You may hear people refer to something called “search engine spam”. While this term is applied to any number of things, one of the best definitions I've seen is this one from searchenginewatch.com: Search engine spam is “pages created deliberately to trick the search engine into offering inappropriate, redundant, or poor-quality search results.” One example of this would be a page advertising lug nuts that contained dozens of spurious references to pop icon Britney Spears just for the sake of having the page pop up on searches for articles about Britney. That would differ from a non-spammer doing the same thing IF Britney was endorsing that product, sharing a testimonial about it, etc. While you should feel free to do things that improve your site's ranking in search engine results where it's RELEVANT, you should be very careful to avoid doing anything that meets the definition of search engine spamming. The experts working at the search engine companies know the difference, and their software knows it, too.

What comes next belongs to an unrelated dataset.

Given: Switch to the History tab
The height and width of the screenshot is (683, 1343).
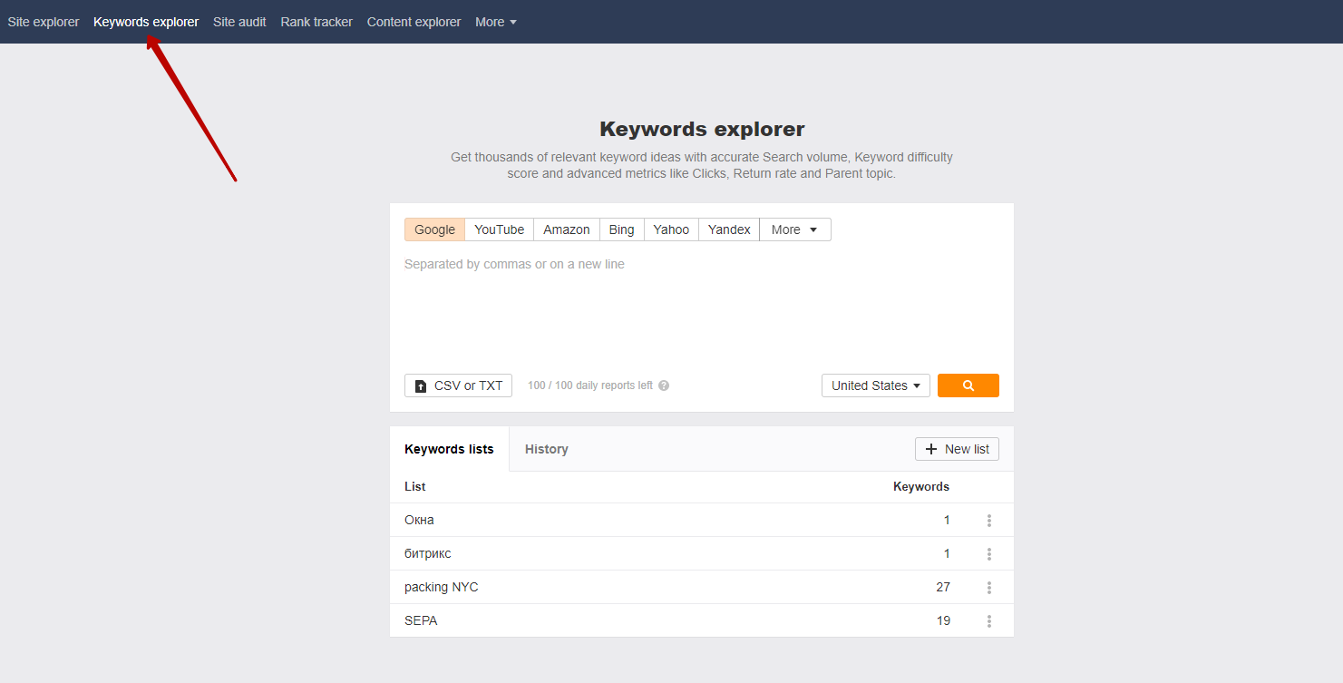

If they think you're spamming, you'll find your site blacklisted quicker than Britney can hold a press conference. How Do I Improve My Pages’ Ranking in Search Engines?
The short answer to this question is that, in the final analysis, you really can’t choose where your page comes up in the search results. But there are lots of things you can do that will make a big difference in whether you come up third or 300th in the list. These techniques will have different levels of success with different search engines, because each one uses a proprietary (even “patented”) method for deciding what pages go in the index and which ones get listed in which order in search results. Most of the techniques below are developed from my analysis of Google’s patent documentation for its search engine, but some come from experience, observation, and other reading. I’ll cover the “less-obvious” techniques later in this article to help you get through them the first time.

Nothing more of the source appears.